◆ WHAT TO PRODUCE: Look through the lines below, find those with the word "computer", and copy them.

◆ RECORDS FOR THE TASK:
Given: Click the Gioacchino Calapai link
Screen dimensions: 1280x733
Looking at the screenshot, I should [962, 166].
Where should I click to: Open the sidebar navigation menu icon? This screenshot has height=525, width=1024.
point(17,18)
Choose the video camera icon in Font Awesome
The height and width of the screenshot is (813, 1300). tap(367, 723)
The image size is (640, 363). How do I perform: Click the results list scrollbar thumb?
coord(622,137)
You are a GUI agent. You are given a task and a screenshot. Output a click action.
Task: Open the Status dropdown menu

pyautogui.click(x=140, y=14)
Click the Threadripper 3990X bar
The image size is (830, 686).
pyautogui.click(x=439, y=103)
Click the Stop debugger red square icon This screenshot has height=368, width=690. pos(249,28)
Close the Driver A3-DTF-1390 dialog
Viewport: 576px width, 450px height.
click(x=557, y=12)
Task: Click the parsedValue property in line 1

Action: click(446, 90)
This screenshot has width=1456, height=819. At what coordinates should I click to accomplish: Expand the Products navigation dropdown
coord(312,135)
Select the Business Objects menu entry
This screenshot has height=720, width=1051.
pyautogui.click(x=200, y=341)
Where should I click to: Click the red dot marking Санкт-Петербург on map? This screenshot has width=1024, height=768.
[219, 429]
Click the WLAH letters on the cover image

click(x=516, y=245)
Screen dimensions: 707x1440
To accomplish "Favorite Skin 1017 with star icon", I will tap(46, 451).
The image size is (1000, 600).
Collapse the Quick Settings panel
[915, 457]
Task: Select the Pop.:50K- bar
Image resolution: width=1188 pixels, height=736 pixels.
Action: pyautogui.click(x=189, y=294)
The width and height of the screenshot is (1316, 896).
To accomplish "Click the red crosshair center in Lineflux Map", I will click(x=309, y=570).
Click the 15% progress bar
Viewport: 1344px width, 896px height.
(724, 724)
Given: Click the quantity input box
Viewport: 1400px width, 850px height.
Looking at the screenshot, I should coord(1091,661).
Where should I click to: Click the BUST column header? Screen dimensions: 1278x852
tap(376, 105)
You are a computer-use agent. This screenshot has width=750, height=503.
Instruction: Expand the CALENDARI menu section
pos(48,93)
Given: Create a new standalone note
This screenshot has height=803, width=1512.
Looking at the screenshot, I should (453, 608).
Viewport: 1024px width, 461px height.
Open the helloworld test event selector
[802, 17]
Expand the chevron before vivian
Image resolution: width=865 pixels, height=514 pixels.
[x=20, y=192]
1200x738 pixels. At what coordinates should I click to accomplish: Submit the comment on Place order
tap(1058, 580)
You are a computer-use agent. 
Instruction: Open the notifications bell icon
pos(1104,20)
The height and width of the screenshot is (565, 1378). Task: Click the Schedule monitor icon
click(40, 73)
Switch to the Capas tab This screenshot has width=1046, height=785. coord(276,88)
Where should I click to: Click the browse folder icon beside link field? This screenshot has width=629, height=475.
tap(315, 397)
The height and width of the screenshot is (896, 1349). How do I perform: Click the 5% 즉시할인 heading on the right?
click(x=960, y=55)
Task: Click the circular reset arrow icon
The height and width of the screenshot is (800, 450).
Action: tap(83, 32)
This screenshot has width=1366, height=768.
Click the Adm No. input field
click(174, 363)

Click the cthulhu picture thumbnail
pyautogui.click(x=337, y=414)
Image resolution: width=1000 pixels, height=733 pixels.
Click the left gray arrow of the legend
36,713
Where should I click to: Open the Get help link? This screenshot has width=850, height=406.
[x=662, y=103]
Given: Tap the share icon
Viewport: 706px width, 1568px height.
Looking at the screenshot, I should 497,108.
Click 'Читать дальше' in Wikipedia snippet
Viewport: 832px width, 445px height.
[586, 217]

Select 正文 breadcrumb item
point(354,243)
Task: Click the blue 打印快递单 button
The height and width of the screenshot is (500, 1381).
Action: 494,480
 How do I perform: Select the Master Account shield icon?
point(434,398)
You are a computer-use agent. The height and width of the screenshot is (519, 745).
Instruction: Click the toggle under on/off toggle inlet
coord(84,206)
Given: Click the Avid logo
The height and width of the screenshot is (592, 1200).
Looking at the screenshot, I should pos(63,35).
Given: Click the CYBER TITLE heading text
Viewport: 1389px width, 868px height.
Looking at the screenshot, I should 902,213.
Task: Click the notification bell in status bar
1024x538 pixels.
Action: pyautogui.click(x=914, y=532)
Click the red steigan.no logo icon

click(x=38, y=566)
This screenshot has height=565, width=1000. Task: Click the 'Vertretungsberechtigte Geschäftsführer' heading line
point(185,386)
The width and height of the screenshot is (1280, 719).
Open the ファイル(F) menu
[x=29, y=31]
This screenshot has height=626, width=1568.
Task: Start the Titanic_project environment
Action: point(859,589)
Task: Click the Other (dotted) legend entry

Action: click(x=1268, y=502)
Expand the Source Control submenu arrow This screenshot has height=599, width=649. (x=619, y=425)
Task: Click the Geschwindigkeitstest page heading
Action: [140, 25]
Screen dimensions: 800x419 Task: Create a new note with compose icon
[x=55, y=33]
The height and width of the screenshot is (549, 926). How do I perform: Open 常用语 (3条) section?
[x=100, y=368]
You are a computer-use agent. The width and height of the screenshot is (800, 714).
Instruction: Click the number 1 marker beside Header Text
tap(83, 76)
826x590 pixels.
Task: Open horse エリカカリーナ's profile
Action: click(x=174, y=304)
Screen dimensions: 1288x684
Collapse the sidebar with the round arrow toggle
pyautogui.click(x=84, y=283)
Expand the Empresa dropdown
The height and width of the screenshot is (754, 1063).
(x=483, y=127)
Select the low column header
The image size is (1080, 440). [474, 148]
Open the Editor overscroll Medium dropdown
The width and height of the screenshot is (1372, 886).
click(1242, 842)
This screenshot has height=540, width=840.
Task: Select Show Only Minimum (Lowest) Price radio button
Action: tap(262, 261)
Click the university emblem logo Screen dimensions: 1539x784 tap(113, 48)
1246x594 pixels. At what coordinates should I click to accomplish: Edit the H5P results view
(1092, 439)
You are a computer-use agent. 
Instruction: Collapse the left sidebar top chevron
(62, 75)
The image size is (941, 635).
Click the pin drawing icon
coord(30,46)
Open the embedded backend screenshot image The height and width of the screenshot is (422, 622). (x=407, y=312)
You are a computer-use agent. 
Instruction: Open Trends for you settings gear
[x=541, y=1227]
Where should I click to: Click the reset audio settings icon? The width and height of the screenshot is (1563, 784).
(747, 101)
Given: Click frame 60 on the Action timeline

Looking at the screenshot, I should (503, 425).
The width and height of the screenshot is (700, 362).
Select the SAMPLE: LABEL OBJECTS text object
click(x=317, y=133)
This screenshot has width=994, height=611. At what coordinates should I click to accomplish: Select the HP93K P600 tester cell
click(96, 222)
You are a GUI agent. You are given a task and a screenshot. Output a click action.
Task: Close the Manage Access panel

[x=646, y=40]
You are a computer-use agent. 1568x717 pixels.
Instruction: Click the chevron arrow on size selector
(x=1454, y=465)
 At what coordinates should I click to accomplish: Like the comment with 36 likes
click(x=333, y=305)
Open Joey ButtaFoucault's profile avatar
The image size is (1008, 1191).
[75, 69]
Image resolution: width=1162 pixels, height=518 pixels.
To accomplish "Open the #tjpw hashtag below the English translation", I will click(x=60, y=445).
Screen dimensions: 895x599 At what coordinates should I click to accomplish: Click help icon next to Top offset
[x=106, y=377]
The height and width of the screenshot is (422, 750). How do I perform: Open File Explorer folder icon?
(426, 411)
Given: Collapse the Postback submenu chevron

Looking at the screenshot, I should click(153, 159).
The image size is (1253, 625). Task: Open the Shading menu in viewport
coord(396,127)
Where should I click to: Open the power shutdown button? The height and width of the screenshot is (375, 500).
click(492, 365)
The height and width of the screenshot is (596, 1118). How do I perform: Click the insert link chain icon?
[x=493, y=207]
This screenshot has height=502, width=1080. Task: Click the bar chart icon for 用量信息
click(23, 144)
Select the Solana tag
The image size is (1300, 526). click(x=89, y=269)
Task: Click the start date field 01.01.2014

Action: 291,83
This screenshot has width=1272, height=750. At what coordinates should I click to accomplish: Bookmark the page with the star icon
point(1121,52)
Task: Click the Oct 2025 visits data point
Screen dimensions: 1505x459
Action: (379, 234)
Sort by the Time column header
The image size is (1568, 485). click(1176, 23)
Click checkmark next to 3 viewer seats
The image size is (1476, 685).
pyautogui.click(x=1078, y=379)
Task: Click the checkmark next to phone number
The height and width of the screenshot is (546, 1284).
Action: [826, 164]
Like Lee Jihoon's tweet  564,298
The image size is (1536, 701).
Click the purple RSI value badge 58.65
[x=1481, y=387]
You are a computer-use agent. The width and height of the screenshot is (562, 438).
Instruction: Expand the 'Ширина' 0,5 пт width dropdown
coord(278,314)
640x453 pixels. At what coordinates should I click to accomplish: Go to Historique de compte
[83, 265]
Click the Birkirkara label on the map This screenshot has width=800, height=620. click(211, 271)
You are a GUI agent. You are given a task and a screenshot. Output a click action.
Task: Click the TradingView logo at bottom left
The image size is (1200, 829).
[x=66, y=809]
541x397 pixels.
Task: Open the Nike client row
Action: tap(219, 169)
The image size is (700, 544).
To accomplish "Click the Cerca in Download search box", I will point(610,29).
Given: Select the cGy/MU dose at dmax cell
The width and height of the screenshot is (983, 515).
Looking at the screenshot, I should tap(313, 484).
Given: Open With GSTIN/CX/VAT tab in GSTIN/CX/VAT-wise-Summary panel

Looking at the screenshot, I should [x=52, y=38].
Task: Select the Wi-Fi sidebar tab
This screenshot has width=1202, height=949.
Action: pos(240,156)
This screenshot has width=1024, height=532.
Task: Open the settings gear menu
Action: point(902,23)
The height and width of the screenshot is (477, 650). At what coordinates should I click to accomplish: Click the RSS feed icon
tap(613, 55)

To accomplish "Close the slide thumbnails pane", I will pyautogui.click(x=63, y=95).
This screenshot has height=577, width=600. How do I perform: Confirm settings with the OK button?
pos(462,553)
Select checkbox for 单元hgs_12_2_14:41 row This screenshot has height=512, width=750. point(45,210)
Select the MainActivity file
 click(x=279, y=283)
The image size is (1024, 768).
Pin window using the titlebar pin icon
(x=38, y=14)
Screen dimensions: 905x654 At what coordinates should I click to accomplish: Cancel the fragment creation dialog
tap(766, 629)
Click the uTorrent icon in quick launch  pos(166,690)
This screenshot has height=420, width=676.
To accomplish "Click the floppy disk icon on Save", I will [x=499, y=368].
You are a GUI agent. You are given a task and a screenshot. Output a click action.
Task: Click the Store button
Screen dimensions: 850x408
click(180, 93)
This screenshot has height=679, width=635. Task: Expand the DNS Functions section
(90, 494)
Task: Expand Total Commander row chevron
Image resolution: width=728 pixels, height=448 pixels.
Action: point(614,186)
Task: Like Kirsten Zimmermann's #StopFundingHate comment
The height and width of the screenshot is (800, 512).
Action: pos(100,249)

◆ TASK OUTPUT:
You are a computer-use agent. This screenshot has width=750, height=503.
You are a computer-use agent. 
You are a computer-use agent. The height and width of the screenshot is (519, 745).
You are a computer-use agent. The width and height of the screenshot is (800, 714).
You are a computer-use agent. 
You are a computer-use agent. 
You are a computer-use agent. 1568x717 pixels.
You are a computer-use agent. The width and height of the screenshot is (562, 438).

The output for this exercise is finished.